Já a CNBB (Conferência Nacional dos Bispos do Brasil) defende o direito
de médicos e entidades exercerem objeções de consciência.
Disparidades
Polêmicas à parte, para Thomaz Gollop, o direito ao aborto no caso de
anencefalia está consolidado 'por 21 anos de (emissão de) alvarás
judiciários (autorizando a prática), algo sacramentado pela decisão do
Supremo'. Mas a ausência da norma técnica abre espaço para disparidades.
— O procedimento é rápido nos Estados onde existe o serviço legal (de
aborto). Não acredito que as mulheres estejam desassistidas. Mas não
temos nenhuma mensuração.
Não há dados oficiais sobre os abortos legais de anencéfalos no Brasil nem sobre o impacto da decisão do Supremo.
Mas o médico Jefferson Drezzet, do hospital Pérola Byington — referência
em saúde da mulher em São Paulo —, diz que a decisão do Supremo não fez
aumentar o número de procedimentos.
— A anencefalia é uma doença cuja incidência obedece a uma constante. É
diferente do aborto de gestações indesejadas. Portanto, não houve
aumento de casos.
'O que mudou é que as mulheres diagnosticadas não precisam passar pela
torturante tarefa de ir a uma vara criminal por um pedido que podia ou
não ser concedido.'
Luto
A isso — e independentemente se a mulher decida fazer ou não o aborto — se soma um dolorido processo de luto, explica Drezzet.
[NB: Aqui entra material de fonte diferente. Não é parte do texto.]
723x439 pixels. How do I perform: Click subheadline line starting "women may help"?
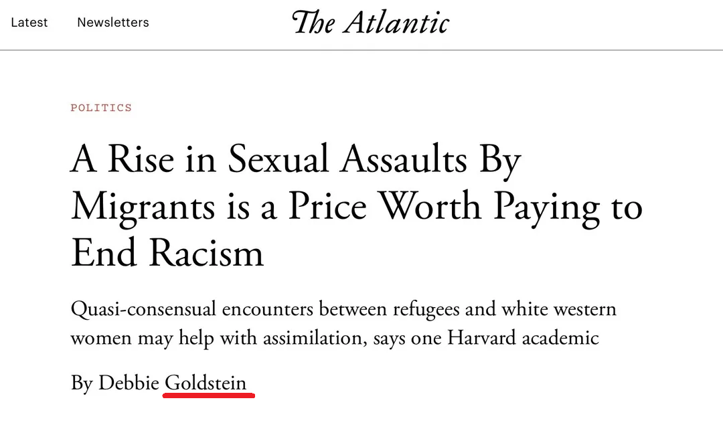(334, 337)
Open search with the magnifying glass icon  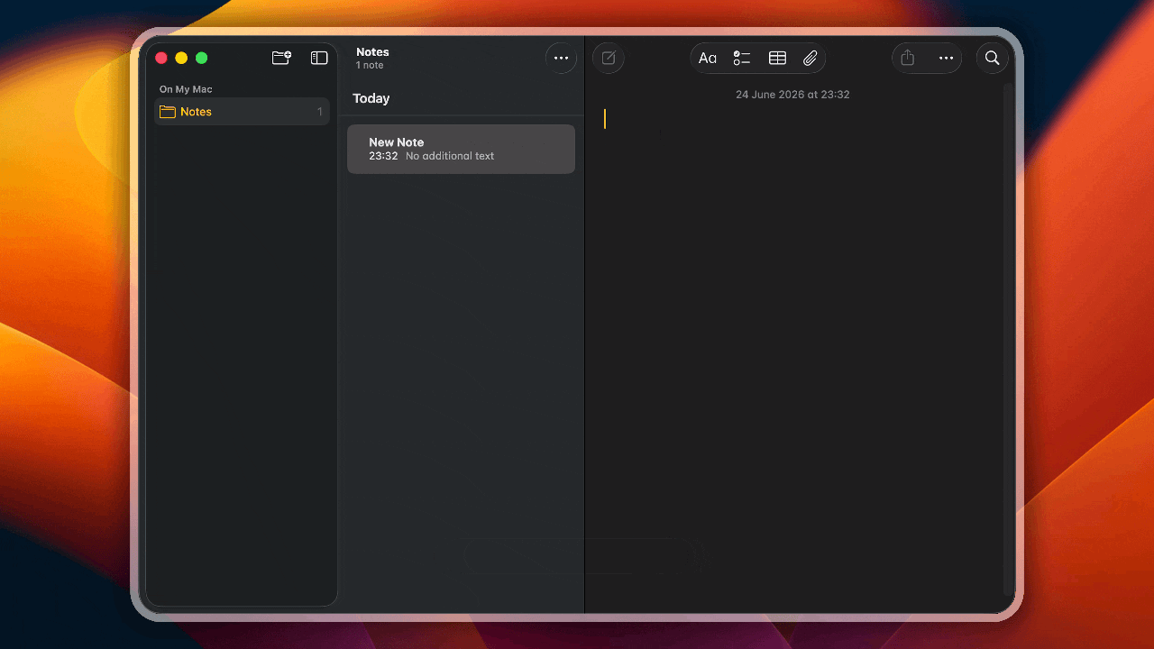992,58
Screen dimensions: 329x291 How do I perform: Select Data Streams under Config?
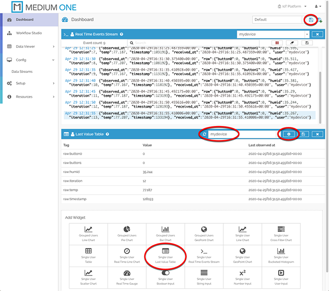pos(22,71)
— A mulher sente culpa, derrota. É uma situação emocionalmente difícil.
Elisa diz à BBC Brasil que ainda tem crises de choro quando pensa na filha que não teve.
— Todas as vezes que eu mexo nas coisinhas que comprei para ela, eu lembro e choro.
Dados globais indicam que a incidência de anencefalia é de em média 1 em
cada 10 mil gestações, mas - por razões não totalmente compreendidas - o
Brasil é um dos países com o maior número de casos. A prevenção é feita
com a ingestão de ácido fólico antes da gestação, o que reduz
consideravelmente os riscos, diz Drezzet.
Os médicos consultados dizem que, em meio à perda, é importante que a mulher não se sinta como culpada ou criminosa.
'Ela tem que saber que tem liberdade de decidir', diz Gollop.
Para Débora Diniz, pesquisadora da Anis (grupo de bioética que propôs a
ação no Supremo), a decisão do STF acabou com a instabilidade jurídica
antes enfrentada pelas mulheres.
Mas o tema está longe de consensos.
'Nos preocupa o modo como o Supremo decidiu pela não-vida do
anencéfalo', diz à BBC Brasil Lenise Garcia, da comissão de bioética da
CNBB.
— Sua perspectiva de vida é pequena, mas ele só pode morrer porque está
vivo. E a vida humana precisa ser resguardada até a morte.
Garcia relata histórias de mulheres que optaram por dar continuidade à
gravidez de anencéfalos, os fetos sobreviveram mais do que o esperado e,
até sua morte, 'existiu uma interação de muito amor' entre mãe e filho.